Low Carb Cinnamon WakeShake Doughnut Holes

Since being keto, I’ve found that protein powder can be a really interesting ingredient to work with in cooking and especially in low carb baking. It can do everything from adding extra protein (obviously) to creating a fluffier texture or more “rise” in a finished product. Usually I like to use a minimal whey powder for cooking to minimize the chances of interaction with another ingredient, but I definitely had to make an exception when it came to this Cinnamon Bun flavored WakeShake powder.

The grassfed butter adds richness (plus yummy fats!) and the cinnamon roll flavor was begging to be made into a sweet treat. With the help of a handful of other ingredients, I managed to create just that!

WakeShake Low Carb Doughnut Holes

These low carb doughnut holes are baked instead of fried, but they still have that familiar crisp outside combined with a nice, fluffy inside. The WakeShake adds a yummy cinnamon-y flavor throughout, plus a boost of collagen and fiber. Made with grassfed butter and pasture-raised collagen protein, WakeShake is pretty different from other protein powders, and I think that’s key to the taste and texture of these.

Don’t have any on hand? Pick some up here, and get 10% off with the code TKW10!

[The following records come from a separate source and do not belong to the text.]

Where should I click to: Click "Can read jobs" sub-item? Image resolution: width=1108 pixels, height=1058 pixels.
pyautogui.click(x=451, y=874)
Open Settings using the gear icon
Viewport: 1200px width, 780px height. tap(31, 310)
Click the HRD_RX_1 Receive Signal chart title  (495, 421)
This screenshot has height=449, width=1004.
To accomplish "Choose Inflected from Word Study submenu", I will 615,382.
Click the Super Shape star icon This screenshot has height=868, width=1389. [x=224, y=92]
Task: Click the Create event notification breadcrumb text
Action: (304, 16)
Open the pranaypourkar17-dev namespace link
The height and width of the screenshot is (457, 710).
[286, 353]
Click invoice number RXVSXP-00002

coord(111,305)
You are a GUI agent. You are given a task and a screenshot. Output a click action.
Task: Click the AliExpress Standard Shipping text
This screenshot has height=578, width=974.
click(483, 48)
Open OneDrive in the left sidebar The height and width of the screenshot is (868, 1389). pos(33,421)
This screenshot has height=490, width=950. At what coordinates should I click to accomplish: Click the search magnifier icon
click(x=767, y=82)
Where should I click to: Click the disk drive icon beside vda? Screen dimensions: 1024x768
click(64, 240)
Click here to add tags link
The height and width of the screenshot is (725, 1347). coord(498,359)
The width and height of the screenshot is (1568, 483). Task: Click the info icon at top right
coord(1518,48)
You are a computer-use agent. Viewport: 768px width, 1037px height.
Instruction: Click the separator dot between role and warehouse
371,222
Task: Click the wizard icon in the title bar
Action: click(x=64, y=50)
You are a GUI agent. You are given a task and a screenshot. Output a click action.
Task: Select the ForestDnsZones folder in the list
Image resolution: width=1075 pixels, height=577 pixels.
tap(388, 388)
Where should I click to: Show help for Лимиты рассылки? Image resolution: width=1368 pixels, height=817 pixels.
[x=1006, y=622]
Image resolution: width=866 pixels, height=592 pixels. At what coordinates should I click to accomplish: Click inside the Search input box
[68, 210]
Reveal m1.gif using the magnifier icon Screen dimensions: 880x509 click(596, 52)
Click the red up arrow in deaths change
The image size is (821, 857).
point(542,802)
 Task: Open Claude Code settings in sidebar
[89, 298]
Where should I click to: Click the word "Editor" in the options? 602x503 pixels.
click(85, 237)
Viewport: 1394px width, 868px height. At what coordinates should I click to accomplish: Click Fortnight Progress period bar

WakeShake Low Carb Cinnamon Doughnut Holes

I hesitate to call these doughnut holes since they are baked instead of fried, but that doesn’t change the fact that they are super tasty and easy to make! PS: Don’t have WakeShake? You can pick some up for 10% off when you use the code TKW10 at Superbody Breakthrough.

  • Prep Time: 15m
  • Cook Time: 15m
  • Total Time: 30m
  • Serves: 5
  • Yield: 10 doughnut holes

Ingredients

Doughnut Holes

  • 1 scoop WakeShake, cinnamon bun flavor
  • 1/4 cup almond flour
  • 1/4 cup coconut flour + additional for kneading
  • 2 tablespoons granulated erythritol or other sweetener
  • 1 1/2 teaspoons baking powder
  • 1/4 teaspoon ground cinnamon
  • 1 dash nutmeg (optional)
  • 1 dash salt
  • 2 tablespoons heavy cream
  • 2 tablespoons unsweetened almond milk
  • 3 tablespoons (~42g) butter, cold

Cinnamon "Sugar" Coating

  • 3 tablespoons granulated erythritol or other sweetener
  • 1 teaspoon ground cinnamon
  • 2 tablespoons butter, melted

Instructions

  1. Preheat oven to 375F. Prepare a baking dish by lightly greasing with coconut oil or butter and set aside.
  2. Combine sweetener and cinnamon for the coating in a shallow bowl and set aside.
  3. Sift together dry ingredients for doughnut holes. Using a fork or pastry cutter, cut in cold butter until mixture looks like small "crumbs" and then chill in freezer for ~5 minutes.
  4. Add liquid ingredients and stir gently to combine.
  5. Turn dough onto a surface lightly dusted with ~1T coconut flour and knead gently until no longer sticky to the touch.
  6. Divide dough into 10-12 equal sections (I use a cookie scoop for consistent sizing), and roll them into balls.
  7. Bake for 12-15 minutes, or until surface is browned and crisp to the touch.
  8. Dip each ball in melted butter to coat and then roll in the cinnamon/sweetener mixture. Place them in your prepared baking dish about 1" apart.
  9. Bake for 12-15 minutes, or until the outsides are browned and crisp to the touch. Allow to cool 1-2 minutes before serving. Best enjoyed warm.

Notes:

  • You can easily half this recipe if you don’t want to be tempted by a whole batch.
  • If you’re sensitive to the taste of baking powder, try swapping half of it for instant yeast instead.
  • Don’t have room for extra fat/calories in your macros? You can use additional almond milk or half and half instead of the heavy cream.
  • If you do have extra fat/calories to spare, try these dipped in cream cheese frosting. Cream together 1 part butter with 2 parts cream cheese and add sweetener to taste.